Chuck Negron, il potente cantante dietro i più grandi successi di Three Dog Night, è morto nella sua casa di Studio City, Los Angeles.
Membro fondatore del gruppo, la voce di Negron ha guidato singoli in vetta alle classifiche, tra cui “Joy to the World”, “One”, “An Old Fashioned Love Song”, “Easy To Be Hard” e “The Show Must Go On”.
È morto per complicazioni da insufficienza cardiaca e malattia polmonare cronica ostruttivasecondo il suo pubblicista Zach Farnum.
Negron si unì a Danny Hutton e Cory Wells nel 1967, formando un trio vocale radicato nell’R&B, nel rock ‘n’ roll e nel doo‑wop urbano.

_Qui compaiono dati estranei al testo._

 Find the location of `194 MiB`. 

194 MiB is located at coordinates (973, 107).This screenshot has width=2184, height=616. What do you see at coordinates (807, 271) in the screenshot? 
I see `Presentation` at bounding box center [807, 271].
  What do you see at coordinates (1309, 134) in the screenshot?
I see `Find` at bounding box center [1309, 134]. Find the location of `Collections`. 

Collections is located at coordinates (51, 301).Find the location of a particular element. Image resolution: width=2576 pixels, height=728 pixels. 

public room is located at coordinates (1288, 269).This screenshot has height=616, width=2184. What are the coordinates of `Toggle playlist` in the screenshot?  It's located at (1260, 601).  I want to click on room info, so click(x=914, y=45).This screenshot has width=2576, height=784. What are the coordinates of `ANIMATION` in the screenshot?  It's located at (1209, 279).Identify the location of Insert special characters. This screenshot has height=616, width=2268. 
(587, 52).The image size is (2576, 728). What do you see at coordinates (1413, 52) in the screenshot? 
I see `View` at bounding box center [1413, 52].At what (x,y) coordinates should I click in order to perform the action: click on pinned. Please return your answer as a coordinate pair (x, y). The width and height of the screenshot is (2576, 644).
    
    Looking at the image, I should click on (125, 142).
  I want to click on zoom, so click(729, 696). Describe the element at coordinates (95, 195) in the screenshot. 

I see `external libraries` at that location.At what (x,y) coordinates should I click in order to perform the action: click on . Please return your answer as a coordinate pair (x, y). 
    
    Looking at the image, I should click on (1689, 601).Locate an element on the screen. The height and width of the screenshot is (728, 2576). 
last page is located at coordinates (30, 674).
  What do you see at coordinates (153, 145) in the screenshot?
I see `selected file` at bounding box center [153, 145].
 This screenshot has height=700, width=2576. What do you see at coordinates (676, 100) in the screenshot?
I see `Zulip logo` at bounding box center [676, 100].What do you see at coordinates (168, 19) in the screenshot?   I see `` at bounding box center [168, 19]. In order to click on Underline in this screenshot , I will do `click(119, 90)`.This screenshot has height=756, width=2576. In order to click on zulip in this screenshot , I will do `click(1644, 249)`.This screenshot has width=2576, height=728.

La svolta arrivò due anni dopo con “One”, scritta da Harry Nilsson, che divenne il loro primo singolo venduto da un milione di copie e li lanciò come uno dei gruppi rock americani dominanti della fine degli anni ’60 e dell’inizio degli anni ’70.
Nonostante il successo della band, le tensioni interne aumentarono. Nel 1985, Negron fu licenziato per ricorrenti problemi di droga, che in seguito affrontò pubblicamente nelle sue memorie.
Ha continuato a fare tournée per decenni nonostante convivesse con la broncopneumopatia cronica ostruttiva (BPCO), per poi allontanarsi durante la pandemia COVID-19.
Negron lascia sua moglie, Ami Albea Negron, e i suoi figli.

Questa è una storia in via di sviluppo. Altro da seguire.